Mais ce jour là, à une heure pour lui inhabituelle, quand je l’ai vu avancer à grands pas, toujours impassible, peut-être pourtant, du moins je l’ai cru ensuite, légèrement, oh très légèrement, tendu, comme concentré sur lui-même jusqu’à en sembler plus massif, solide, comme un bloc en marche vers ce qui pouvait se passer là, un peu plus loin, derrière ce coin de rue d’où dépassaient quelques silhouettes immobiles, regardant on ne voyait quoi, ce jour où je l’ai suivi, emportée par l’élan de son pas souple, curieuse moi aussi de voir la cause de cet attroupement, et me le reprochant, je l’ai vu se détourner, se détourner avec une éloquence, presque une grandiloquence que je ne pensais pas possible, si ce n’est dans la représentation modernisée d’un tragique grec – geste cueilli par un projecteur trouant la nuit d’un théâtre de plein air, quand la distance entre acteurs et spectateurs, la multiplicité des langues aussi comprises par la petite foule estivale assise sur les dalles de pierre, obligent à même outrance, même conventions que celles pratiquées par des mimes ou par les premiers films muets.

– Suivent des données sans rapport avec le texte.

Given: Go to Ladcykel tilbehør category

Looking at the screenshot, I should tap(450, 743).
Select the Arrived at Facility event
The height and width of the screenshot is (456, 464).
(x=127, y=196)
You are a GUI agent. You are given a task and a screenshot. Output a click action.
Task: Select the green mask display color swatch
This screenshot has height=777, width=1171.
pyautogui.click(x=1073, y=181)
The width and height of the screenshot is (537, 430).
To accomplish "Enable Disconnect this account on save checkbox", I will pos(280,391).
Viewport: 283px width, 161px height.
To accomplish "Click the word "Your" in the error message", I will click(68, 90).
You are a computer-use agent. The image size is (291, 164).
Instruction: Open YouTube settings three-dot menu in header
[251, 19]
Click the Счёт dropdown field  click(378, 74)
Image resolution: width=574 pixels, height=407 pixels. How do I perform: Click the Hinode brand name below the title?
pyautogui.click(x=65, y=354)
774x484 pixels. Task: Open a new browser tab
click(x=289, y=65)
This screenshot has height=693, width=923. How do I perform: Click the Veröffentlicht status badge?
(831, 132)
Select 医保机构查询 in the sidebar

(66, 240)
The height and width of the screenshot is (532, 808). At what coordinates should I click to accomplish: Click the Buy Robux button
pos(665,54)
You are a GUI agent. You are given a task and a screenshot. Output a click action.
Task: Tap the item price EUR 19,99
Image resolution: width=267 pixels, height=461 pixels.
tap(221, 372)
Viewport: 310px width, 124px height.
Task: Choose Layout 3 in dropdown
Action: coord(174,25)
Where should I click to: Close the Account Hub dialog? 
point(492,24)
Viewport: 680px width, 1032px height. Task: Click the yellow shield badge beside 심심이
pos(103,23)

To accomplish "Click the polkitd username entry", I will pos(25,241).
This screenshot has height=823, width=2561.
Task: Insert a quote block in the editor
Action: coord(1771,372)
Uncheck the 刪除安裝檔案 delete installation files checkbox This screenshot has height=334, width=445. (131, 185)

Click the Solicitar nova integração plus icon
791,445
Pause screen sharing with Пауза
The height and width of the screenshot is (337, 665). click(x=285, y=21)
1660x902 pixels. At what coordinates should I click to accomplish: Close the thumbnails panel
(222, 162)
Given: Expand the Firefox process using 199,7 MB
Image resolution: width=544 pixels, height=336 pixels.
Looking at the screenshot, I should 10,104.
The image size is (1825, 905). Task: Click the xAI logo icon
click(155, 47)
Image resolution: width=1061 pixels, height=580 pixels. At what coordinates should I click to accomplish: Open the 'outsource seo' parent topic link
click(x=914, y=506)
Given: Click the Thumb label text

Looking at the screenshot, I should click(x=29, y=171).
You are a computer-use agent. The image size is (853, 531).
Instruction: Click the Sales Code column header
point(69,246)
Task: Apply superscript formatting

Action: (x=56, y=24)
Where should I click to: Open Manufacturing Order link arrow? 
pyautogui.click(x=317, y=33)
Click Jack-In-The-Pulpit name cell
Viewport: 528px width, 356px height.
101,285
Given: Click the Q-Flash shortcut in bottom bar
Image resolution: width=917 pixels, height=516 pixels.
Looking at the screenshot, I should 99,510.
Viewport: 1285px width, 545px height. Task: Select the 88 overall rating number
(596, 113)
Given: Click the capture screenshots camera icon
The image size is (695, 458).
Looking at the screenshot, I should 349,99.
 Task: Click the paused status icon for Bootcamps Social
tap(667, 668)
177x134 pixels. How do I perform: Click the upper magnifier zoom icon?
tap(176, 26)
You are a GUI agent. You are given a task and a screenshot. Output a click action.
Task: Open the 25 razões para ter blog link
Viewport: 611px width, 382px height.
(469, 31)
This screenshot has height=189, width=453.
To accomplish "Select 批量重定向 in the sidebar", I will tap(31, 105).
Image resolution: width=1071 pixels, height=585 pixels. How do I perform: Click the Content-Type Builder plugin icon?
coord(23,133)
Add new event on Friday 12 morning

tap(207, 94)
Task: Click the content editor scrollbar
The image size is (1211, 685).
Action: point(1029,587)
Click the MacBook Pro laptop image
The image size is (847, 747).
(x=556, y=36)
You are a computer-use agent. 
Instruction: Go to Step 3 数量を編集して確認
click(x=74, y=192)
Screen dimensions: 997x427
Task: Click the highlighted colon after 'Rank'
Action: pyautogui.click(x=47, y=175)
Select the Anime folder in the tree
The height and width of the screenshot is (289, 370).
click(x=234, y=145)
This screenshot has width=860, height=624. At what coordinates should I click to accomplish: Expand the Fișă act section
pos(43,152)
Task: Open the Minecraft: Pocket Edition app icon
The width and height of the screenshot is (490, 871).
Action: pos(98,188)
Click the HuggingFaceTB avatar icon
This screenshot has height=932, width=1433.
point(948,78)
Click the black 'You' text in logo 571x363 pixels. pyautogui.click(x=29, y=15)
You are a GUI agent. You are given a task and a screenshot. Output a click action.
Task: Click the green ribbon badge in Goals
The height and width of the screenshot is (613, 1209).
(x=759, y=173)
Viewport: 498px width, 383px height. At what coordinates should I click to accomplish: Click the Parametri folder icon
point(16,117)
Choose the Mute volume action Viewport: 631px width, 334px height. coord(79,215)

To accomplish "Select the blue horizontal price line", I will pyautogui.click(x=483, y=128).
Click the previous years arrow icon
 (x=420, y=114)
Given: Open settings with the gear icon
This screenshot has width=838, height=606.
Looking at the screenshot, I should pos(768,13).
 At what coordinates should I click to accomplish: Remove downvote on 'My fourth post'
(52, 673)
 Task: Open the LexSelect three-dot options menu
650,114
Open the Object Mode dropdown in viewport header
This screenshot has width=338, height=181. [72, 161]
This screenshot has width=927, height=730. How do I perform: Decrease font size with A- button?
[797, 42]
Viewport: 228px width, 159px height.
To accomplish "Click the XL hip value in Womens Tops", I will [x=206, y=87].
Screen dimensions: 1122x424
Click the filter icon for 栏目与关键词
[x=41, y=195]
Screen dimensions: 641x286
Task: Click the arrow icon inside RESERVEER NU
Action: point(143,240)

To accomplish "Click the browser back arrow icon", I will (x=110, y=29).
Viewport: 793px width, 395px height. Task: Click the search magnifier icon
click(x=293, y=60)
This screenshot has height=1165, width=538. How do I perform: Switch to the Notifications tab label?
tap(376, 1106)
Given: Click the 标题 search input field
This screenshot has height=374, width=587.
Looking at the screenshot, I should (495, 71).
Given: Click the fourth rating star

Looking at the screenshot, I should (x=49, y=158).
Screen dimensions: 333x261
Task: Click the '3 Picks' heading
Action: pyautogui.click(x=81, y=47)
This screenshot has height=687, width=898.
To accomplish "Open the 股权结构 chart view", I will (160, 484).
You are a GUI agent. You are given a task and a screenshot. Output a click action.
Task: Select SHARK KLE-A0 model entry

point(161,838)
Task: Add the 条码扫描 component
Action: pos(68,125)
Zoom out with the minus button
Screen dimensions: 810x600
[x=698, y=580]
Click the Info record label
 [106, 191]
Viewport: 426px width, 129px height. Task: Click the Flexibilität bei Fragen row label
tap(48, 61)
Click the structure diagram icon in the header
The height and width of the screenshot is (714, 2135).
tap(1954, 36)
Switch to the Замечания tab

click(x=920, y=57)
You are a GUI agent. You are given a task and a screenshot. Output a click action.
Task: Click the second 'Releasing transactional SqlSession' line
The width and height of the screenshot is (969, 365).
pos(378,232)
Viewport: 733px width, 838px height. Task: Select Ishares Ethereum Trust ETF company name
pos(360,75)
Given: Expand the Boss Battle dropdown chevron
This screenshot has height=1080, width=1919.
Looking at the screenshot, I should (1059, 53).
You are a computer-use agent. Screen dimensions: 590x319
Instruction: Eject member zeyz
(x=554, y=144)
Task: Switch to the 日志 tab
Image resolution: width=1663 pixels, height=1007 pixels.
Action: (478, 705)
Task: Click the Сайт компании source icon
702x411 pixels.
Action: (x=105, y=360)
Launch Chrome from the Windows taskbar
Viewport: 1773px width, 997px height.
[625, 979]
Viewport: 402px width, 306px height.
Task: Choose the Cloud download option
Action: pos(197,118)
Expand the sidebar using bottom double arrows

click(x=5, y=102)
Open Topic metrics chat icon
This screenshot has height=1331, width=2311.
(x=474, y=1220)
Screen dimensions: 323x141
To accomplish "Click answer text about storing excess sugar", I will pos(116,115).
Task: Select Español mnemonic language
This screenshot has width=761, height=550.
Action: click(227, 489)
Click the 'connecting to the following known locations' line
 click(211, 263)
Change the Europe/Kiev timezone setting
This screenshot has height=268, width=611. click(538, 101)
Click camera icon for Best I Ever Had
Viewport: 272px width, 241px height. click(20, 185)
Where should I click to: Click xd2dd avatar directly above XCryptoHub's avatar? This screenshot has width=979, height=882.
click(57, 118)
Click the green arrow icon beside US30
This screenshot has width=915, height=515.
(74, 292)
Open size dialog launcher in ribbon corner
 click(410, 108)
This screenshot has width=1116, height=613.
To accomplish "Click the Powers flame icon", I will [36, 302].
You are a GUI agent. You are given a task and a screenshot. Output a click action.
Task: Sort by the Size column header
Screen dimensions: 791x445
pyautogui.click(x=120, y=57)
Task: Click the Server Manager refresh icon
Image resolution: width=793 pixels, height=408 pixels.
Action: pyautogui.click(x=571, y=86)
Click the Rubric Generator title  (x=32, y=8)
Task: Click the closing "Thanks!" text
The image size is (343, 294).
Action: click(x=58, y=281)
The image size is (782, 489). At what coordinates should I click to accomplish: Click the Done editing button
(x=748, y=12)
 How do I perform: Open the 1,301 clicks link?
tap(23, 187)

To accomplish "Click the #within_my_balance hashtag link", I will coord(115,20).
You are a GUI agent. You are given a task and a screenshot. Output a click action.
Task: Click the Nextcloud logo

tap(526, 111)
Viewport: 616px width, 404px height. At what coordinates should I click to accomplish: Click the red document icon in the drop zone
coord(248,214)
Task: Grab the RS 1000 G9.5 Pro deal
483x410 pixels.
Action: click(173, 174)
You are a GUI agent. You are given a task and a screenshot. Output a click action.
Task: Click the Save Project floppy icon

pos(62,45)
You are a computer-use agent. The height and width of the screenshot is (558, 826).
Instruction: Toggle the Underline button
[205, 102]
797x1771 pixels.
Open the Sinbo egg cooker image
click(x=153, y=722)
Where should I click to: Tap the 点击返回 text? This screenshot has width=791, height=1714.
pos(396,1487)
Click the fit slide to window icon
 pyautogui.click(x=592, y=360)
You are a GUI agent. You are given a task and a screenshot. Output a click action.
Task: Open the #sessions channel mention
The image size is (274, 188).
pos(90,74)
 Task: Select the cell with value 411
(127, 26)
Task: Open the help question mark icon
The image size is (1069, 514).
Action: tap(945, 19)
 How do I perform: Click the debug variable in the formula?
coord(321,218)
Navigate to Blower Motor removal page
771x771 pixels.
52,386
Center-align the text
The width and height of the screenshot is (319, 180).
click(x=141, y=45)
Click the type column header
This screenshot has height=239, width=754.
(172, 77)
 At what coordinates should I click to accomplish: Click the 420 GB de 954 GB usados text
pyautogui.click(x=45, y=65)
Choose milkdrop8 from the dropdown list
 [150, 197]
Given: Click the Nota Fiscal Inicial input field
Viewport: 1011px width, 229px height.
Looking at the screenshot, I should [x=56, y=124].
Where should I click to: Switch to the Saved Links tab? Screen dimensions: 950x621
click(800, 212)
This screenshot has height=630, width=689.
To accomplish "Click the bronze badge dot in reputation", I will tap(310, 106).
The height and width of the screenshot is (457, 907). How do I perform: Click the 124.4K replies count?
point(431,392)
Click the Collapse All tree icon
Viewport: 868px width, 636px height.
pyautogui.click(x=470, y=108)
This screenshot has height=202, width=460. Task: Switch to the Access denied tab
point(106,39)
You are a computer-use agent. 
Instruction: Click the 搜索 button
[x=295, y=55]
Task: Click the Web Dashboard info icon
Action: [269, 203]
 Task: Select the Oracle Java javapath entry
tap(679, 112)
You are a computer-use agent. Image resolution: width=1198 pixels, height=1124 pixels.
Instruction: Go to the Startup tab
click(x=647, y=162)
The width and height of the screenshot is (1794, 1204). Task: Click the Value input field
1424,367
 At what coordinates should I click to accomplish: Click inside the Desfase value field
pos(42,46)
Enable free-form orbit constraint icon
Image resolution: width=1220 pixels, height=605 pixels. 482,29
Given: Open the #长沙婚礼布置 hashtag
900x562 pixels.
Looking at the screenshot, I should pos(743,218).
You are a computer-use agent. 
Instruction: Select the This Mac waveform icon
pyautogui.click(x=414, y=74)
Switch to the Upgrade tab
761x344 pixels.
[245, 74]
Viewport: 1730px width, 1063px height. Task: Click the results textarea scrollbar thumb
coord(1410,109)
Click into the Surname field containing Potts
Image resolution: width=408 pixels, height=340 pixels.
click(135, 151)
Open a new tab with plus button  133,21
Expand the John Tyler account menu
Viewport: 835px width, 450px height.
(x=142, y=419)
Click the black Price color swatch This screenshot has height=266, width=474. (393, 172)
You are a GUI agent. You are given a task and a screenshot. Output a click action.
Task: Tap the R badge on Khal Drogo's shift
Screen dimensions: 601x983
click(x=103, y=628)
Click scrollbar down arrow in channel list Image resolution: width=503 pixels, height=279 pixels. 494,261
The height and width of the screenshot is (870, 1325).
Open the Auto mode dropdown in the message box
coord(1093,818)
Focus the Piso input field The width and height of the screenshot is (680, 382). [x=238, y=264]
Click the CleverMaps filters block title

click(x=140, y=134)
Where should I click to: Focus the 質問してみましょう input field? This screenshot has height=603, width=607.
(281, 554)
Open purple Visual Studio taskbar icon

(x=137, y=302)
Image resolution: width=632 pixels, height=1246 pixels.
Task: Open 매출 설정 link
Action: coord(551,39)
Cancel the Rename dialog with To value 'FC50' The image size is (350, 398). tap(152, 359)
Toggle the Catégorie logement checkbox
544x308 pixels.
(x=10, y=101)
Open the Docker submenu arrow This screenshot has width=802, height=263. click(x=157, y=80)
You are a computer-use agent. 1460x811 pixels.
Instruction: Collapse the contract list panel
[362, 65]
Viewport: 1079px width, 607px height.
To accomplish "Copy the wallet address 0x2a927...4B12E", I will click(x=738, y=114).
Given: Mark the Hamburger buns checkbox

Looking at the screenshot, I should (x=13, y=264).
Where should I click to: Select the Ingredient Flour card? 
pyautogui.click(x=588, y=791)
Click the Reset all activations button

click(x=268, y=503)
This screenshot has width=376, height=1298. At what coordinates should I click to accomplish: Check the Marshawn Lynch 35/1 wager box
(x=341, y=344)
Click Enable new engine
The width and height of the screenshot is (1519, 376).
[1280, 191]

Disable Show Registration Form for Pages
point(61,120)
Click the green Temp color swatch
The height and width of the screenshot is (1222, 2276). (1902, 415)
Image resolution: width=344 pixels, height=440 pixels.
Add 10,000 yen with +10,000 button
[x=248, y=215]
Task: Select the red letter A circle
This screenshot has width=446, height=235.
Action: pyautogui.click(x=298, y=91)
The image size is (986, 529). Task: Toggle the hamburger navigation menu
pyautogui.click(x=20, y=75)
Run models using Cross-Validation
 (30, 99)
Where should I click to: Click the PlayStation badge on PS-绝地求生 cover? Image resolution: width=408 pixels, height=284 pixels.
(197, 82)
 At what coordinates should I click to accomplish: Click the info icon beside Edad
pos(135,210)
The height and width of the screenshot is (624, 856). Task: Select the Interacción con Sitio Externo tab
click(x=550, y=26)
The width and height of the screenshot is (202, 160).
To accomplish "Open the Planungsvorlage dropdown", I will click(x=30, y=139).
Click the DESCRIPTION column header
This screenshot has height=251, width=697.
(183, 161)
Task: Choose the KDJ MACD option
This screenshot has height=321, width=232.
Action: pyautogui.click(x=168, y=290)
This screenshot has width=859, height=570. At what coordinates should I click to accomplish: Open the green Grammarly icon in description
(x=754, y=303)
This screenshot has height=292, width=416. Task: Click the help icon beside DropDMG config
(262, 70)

Je suis restée un moment le regardant pendant qu’il maintenait sa posture, figé comme un acteur attendant des applaudissements ou soupirs de son public, et, l’admirant, j’ai soudain pensé plutôt kabuki dénaturé, puis me suis avancée vers les rires, les claquements de mains qui brusquement, brièvement, remplaçaient le brouhaha ordinaire au delà du pan de mur, pendant qu’il reculait lentement, et d’abord je n’ai rien vu, que des dos qui se séparaient, s’égaillaient, reprenaient leur marche dans la rue commerciale bruissante de l’activité du samedi après-midi, de part et d’autre d’un tréteau qui nous faisait face, adossé à la vitrine d’un magasin condamné comme il y en a de plus en plus chez nous, tréteau de bois sur lequel était assis, jambes pendantes, un garçon aussi grand que maigre, sanglé dans un petit veston noir trop court, comme l’était le pantalon étroit, enlevant en grimaçant l’épaisse couche blanche de son maquillage, pendant qu’une fille, en longue jupe grise strictement boutonnée et chemise de dentelle blanche ouverte et froissée, regardait en souriant de plaisir ce que contenait le chapeau qu’elle venait de ramasser, et je m’interrogeais sur le spectacle, la pantomime qui avait provoqué cet effroi théâtral quand elle a relevé la tête et crié « tu étais en retard, une fois de plus… ». Un pas dans mon dos, un grand rire, un « c’était encore mieux comme ça », moi les regardant tous les trois, demandant avec un air idiot « c’était quoi ? » et la réponse de la fille « dans deux heures, ici »..

Je suis revenue, ils étaient merveilleusement, ironiquement, mais pas tant, expressifs, mais bon sang ils auraient eu bien besoin de quelqu’un pour leur fournir un canevas moins stupide.